If you had as much interaction with SBC as my co-workers and I have, you'd hate them too.
Mr. Ralsky got a reporter's ear, and used it to yell out 'help, help, I'm being repressed!'
I don't believe him. I'm sure he has a DR plan in place and has already activated it.
Sure, in an ideal world, his gear wouldn't be confiscated. If the warrants were issued against SBC, probably some sort of deal would be worked out where a set of backup tapes were handed over instead (I believe this was the case with one of the Presidential investigations).
But in Mr. Ralsky's case, his operation is clearly on the edge of legitimacy, and so he should know he needs full disaster recovery plans and test schedules.

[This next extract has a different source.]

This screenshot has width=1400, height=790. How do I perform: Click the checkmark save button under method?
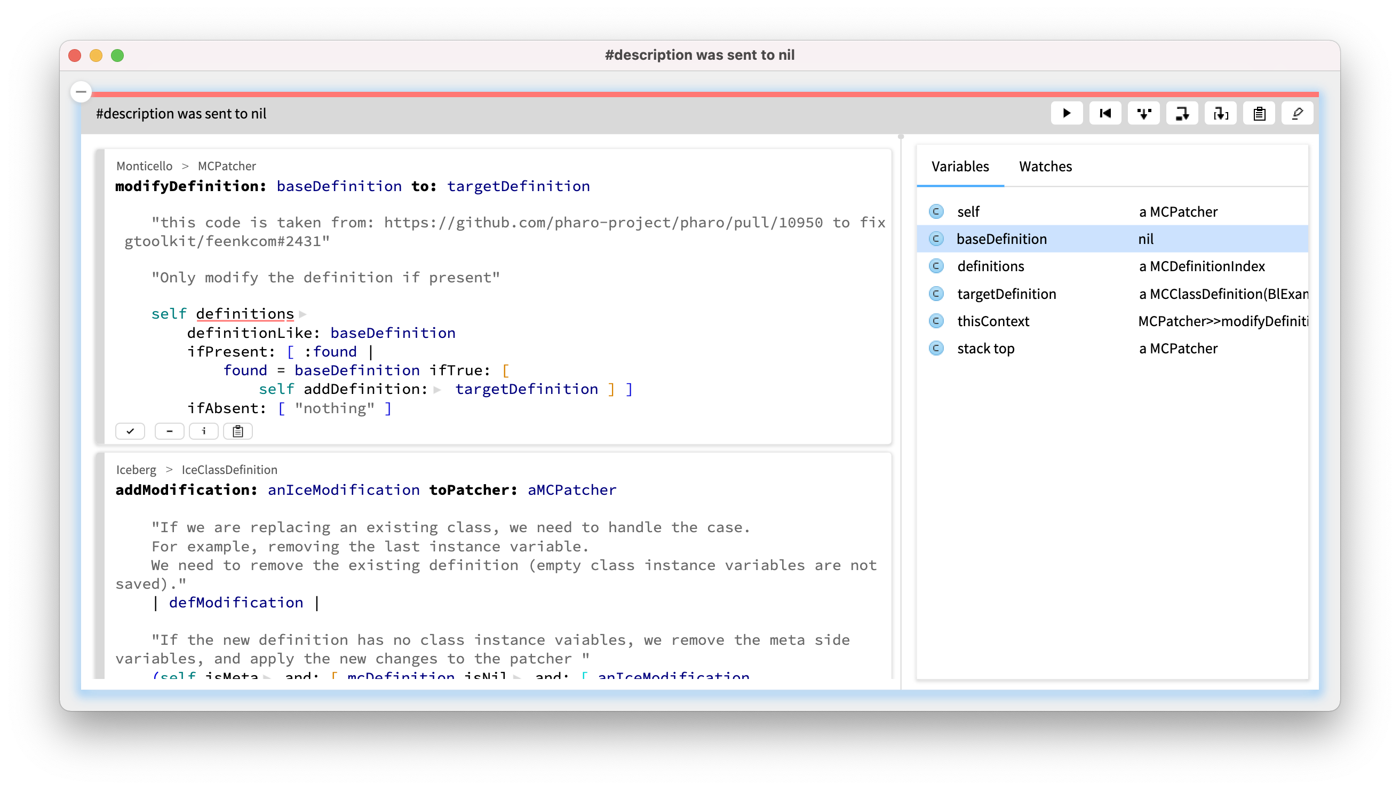point(130,431)
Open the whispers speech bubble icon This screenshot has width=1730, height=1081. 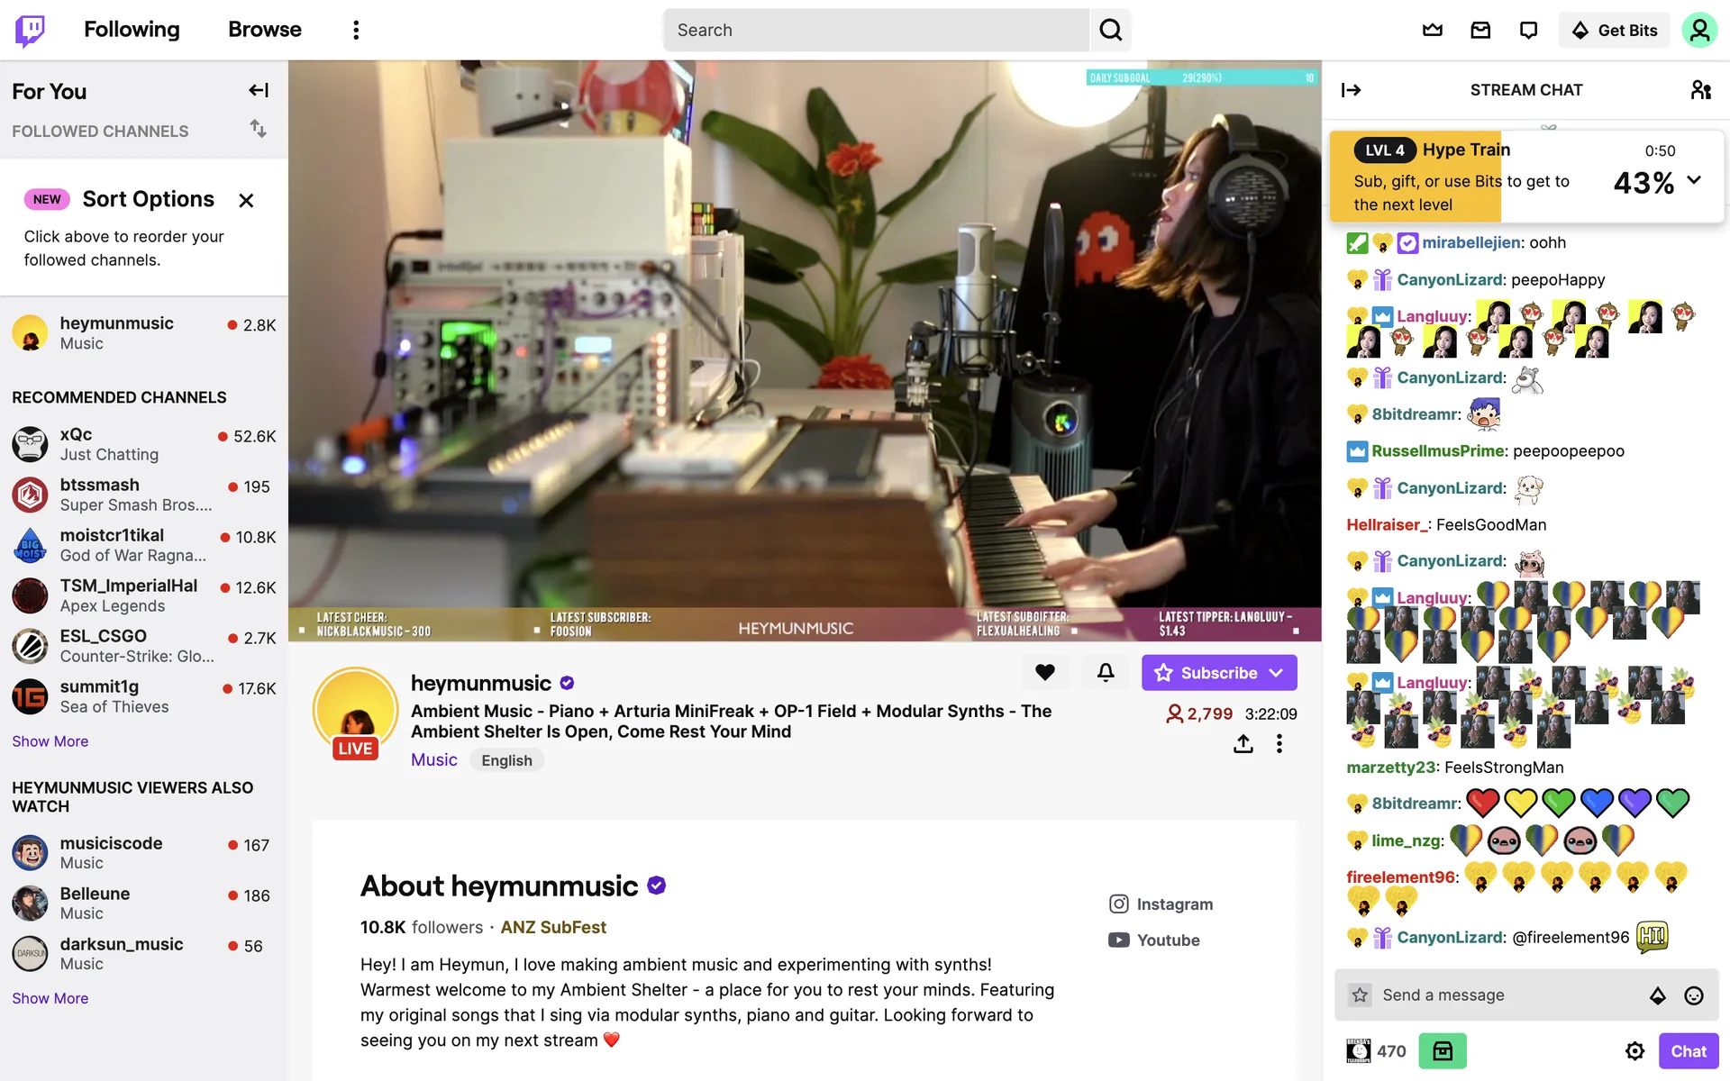[1528, 30]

And although Mr. Ralsky says he is effectively out of business, I trust him and this statement as much as I trust his honorable treatment of email address removal requests - which is no trust at all*. He certainly has backup tapes off site. He also has the means to start right back up - or he should have, considering the money involved. If he doesn't, then he is an idiot, and gets what he deserves. SBC wouldn't go out of business if their bookkeeping computers were seized - same principle here.
I know I expect SourceForge to have backup tapes held off site. If SourceForge and OSDN don't have disaster recovery plans already written and tested - shame on them.
Every business that depends on IT should have a DR plan. Even if law enforcement mistakenly seizes your computers - that doesn't excuse your business from failing. Once you get 'large enough' it is irresponsible to not have a DR plan.
*According to the Spamhaus Project, Mr. Ralsky hosts his email servers in China to evade U.S. law. And as an email administrator, I don't see any evidence that email removal requests result in less spam - quite the opposite, really.